Id. In the event a judgment is satisfied through
garnishment or attachment, any pending appeal is deemed moot
and dismissal of the appeal is the appropriate remedy.
Id.; Cleveland v. Embassy Realty Invests., Inc., 8th
Dist. Cuyahoga No. 105091, 2018-Ohio-4335, ¶ 23. An
"'event that causes a case to be moot may be proved
by extrinsic evidence outside the record.'"
State ex rel. Nelson v. Russo, 89 Ohio St.3d 227, 228,
2000-Ohio-141, 729 N.E.2d 1181, quoting Pewitt v. Lorain
Corr. Inst, 64 Ohio St.3d 470, 472, 1992-Ohio-91, 597
N.E.2d 92; Miner v. Witt, 82 Ohio St. 237, 238, 92
N.E. 21 (1910); State v. Hagwood, 8th Dist. Cuyahoga
No. 83701, 2004-Ohio-5967, ¶ 5; see also Wizards of
Plastic Recycling, L.L.C. v. R & M Plastic Recycling,
L.L.C., 9th Dist. Summit No. 25951, 2012-Ohio-3672,
¶ 4, citing Miner and Mills v. Green,
159 U.S. 651, 653, 16 S.Ct. 132, 40 L.Ed. 293 (1895).

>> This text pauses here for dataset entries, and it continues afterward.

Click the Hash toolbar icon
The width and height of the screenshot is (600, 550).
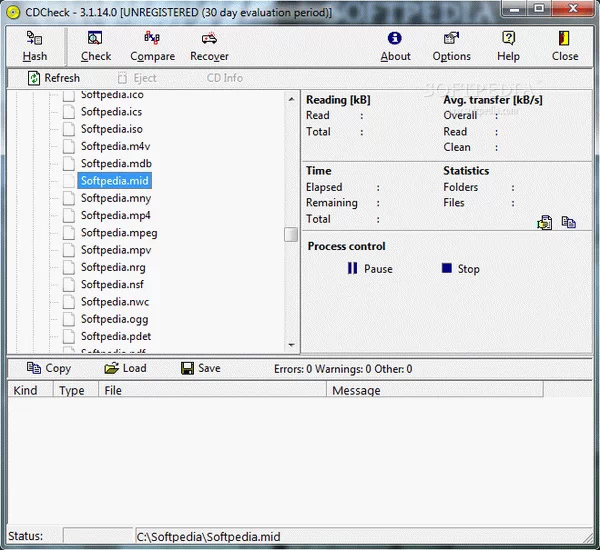[35, 40]
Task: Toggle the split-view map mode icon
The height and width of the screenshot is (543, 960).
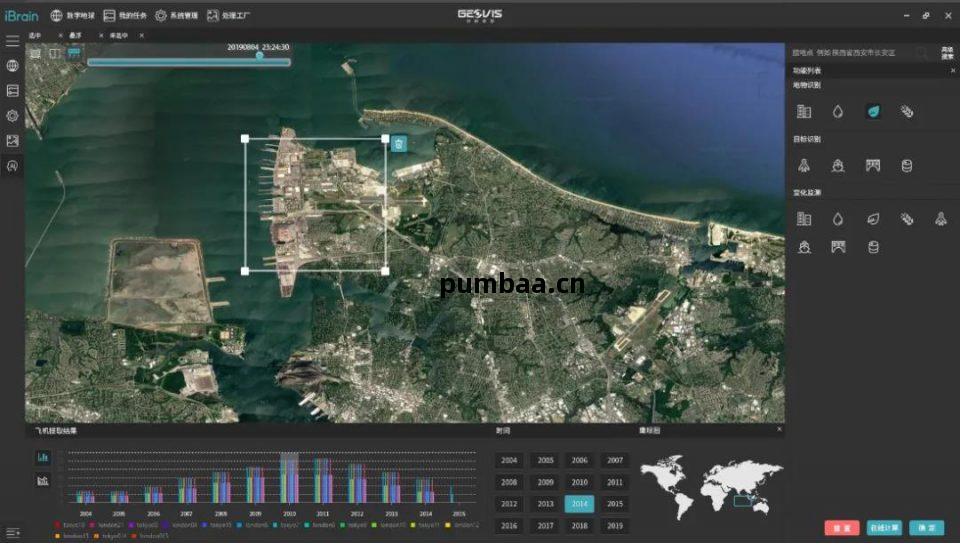Action: pyautogui.click(x=54, y=54)
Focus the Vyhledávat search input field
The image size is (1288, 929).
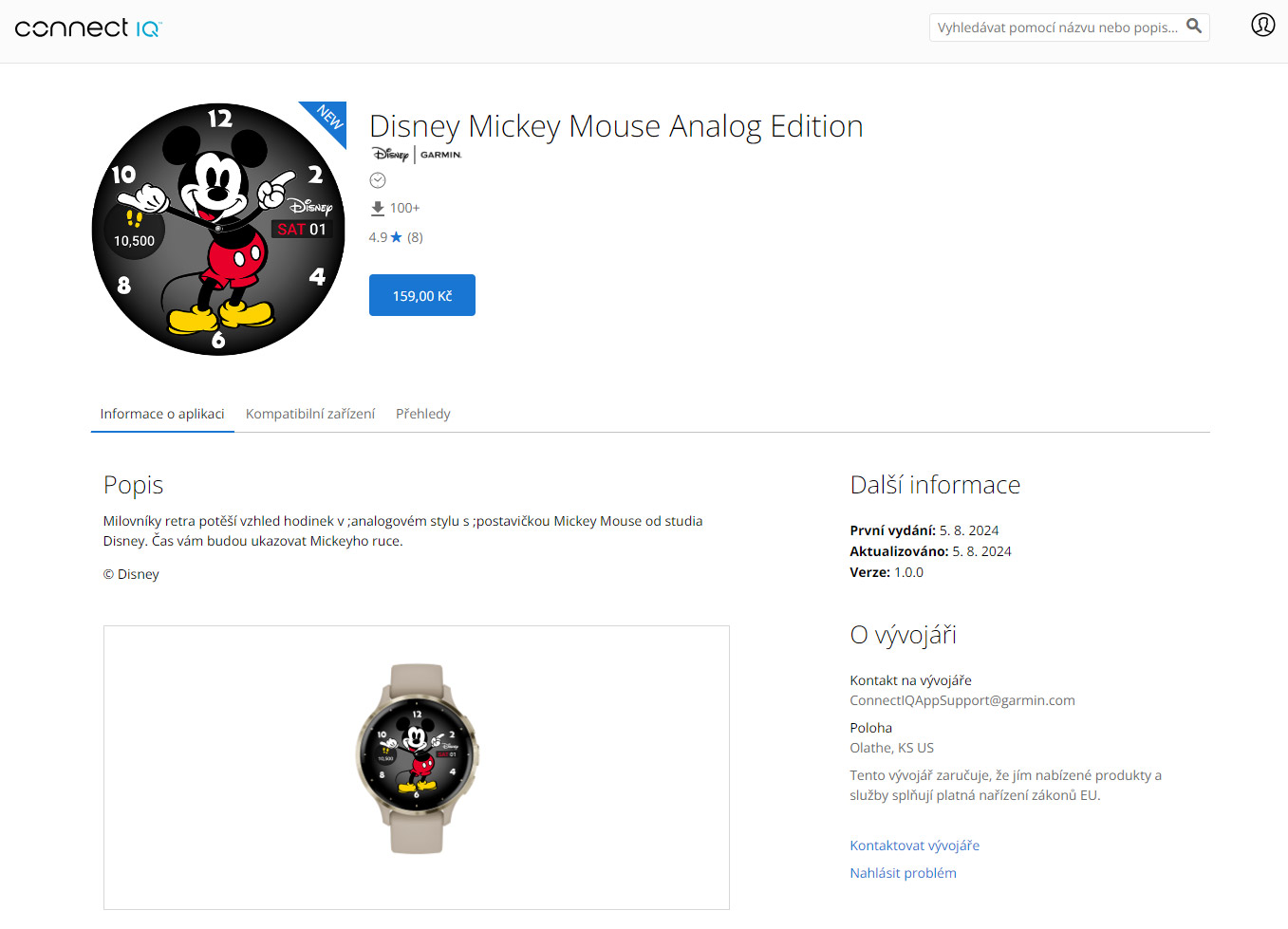point(1057,27)
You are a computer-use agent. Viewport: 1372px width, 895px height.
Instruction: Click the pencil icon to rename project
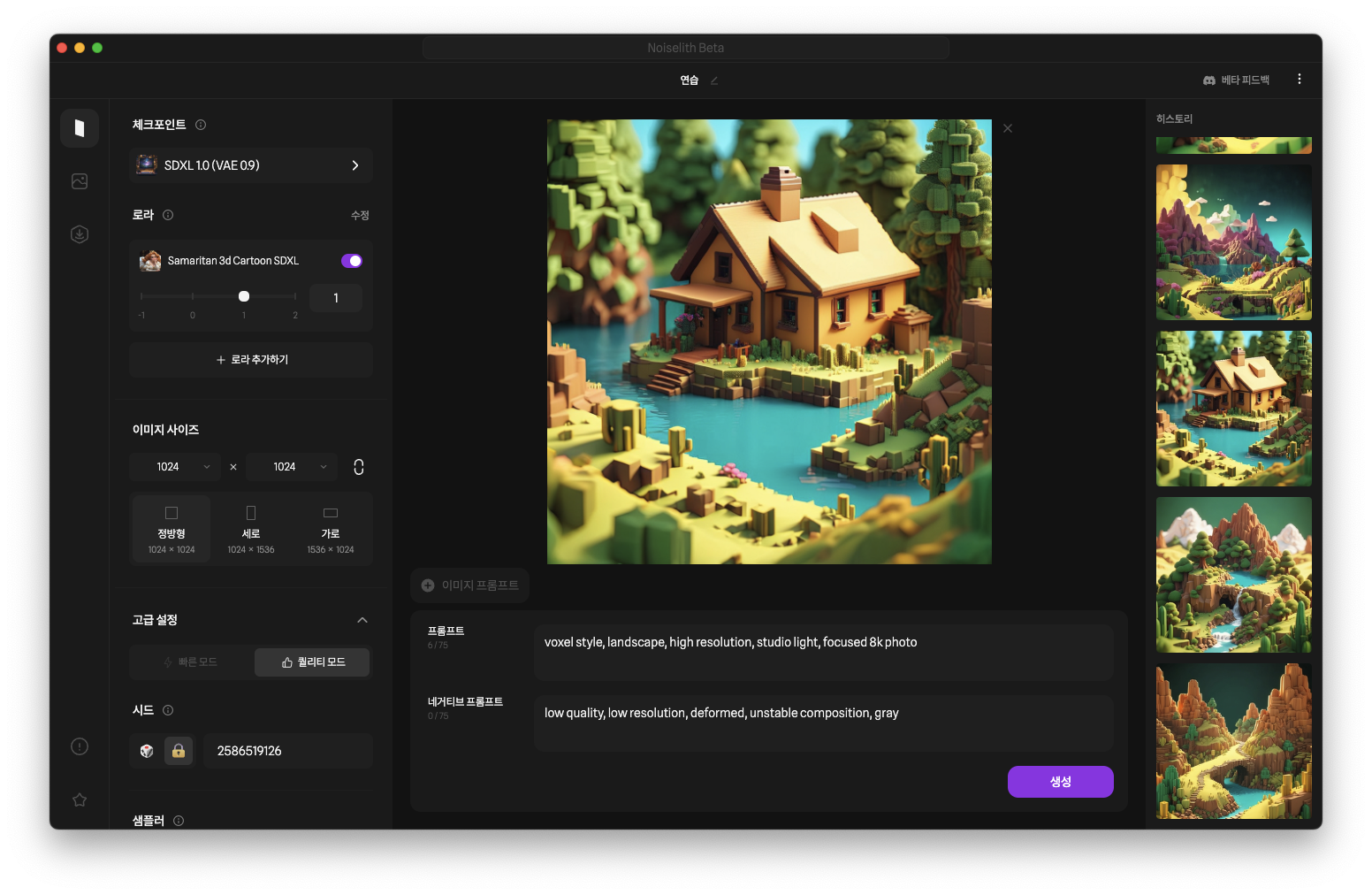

Appellate courts are not constrained to resolve the mootness
issue from the appellate record alone.
9} In this case, the City suggested on the record
that it obtained full and final payment as satisfaction of
the outstanding judgment. The City also presented materials
demonstrating that fact of consequence. Spears has not
challenged the City's factual assertion but instead
claims that satisfying the judgment through the execution
that targeted her bank account, from which the moneys were
withdrawn, was not a voluntary act. Spears has not presented any
argument upon which we could diverge from the well-settled
law that satisfaction through an action in garnishment or
attachment may render an appeal moot based on the
appellant's failure to obtain a stay of the final
judgment. App.R. 16(A)(7). It is the appellant's
responsibility to ensure the stay is obtained in order to
preserve appellate review. In this case, Spears sought a stay
but failed to post the required bond as ordered by the trial
court. The stay never went into effect, and the City obtained
moneys satisfying the entire judgment during the pending
appeal. The satisfaction of the judgment ended the
controversy between the parties, and there is no further
relief that can be provided by this court.
10} The ...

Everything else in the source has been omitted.